TASK GOAL: Can you quote the lines below exactly, starting at the line with "Screen dimensions: 1356x746" and going through the last one?

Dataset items
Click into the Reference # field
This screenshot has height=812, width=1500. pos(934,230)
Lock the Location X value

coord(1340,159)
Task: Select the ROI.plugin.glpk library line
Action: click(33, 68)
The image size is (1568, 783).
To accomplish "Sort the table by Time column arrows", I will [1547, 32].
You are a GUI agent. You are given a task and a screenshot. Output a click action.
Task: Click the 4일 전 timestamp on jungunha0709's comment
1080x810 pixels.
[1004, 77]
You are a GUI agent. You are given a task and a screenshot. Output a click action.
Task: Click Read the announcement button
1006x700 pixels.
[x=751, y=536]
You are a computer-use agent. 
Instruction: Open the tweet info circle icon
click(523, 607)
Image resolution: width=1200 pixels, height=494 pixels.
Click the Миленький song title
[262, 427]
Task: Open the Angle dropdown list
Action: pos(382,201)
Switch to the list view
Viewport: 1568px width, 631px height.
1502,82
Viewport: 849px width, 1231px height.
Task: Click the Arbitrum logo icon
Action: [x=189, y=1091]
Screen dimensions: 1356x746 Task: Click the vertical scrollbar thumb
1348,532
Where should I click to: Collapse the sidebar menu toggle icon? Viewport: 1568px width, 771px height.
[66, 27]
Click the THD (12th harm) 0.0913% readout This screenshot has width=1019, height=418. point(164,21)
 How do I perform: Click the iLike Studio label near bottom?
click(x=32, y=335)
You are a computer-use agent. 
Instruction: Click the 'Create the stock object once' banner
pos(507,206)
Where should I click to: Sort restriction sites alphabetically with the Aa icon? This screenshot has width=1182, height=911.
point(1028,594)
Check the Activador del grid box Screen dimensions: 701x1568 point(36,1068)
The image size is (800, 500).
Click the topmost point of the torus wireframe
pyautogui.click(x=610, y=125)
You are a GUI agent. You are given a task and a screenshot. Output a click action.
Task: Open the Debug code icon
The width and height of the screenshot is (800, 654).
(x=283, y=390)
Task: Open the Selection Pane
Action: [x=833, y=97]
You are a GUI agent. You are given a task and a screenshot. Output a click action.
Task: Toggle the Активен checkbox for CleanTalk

EXERCISE RESULT:
Screen dimensions: 1356x746 Task: Click the vertical scrollbar thumb
1348,532
Where should I click to: Collapse the sidebar menu toggle icon? Viewport: 1568px width, 771px height.
[66, 27]
Click the THD (12th harm) 0.0913% readout This screenshot has width=1019, height=418. point(164,21)
 How do I perform: Click the iLike Studio label near bottom?
click(x=32, y=335)
You are a computer-use agent. 
Instruction: Click the 'Create the stock object once' banner
pos(507,206)
Where should I click to: Sort restriction sites alphabetically with the Aa icon? This screenshot has width=1182, height=911.
point(1028,594)
Check the Activador del grid box Screen dimensions: 701x1568 point(36,1068)
The image size is (800, 500).
Click the topmost point of the torus wireframe
pyautogui.click(x=610, y=125)
You are a GUI agent. You are given a task and a screenshot. Output a click action.
Task: Open the Debug code icon
The width and height of the screenshot is (800, 654).
(x=283, y=390)
Task: Open the Selection Pane
Action: [x=833, y=97]
You are a GUI agent. You are given a task and a screenshot. Output a click action.
Task: Toggle the Активен checkbox for CleanTalk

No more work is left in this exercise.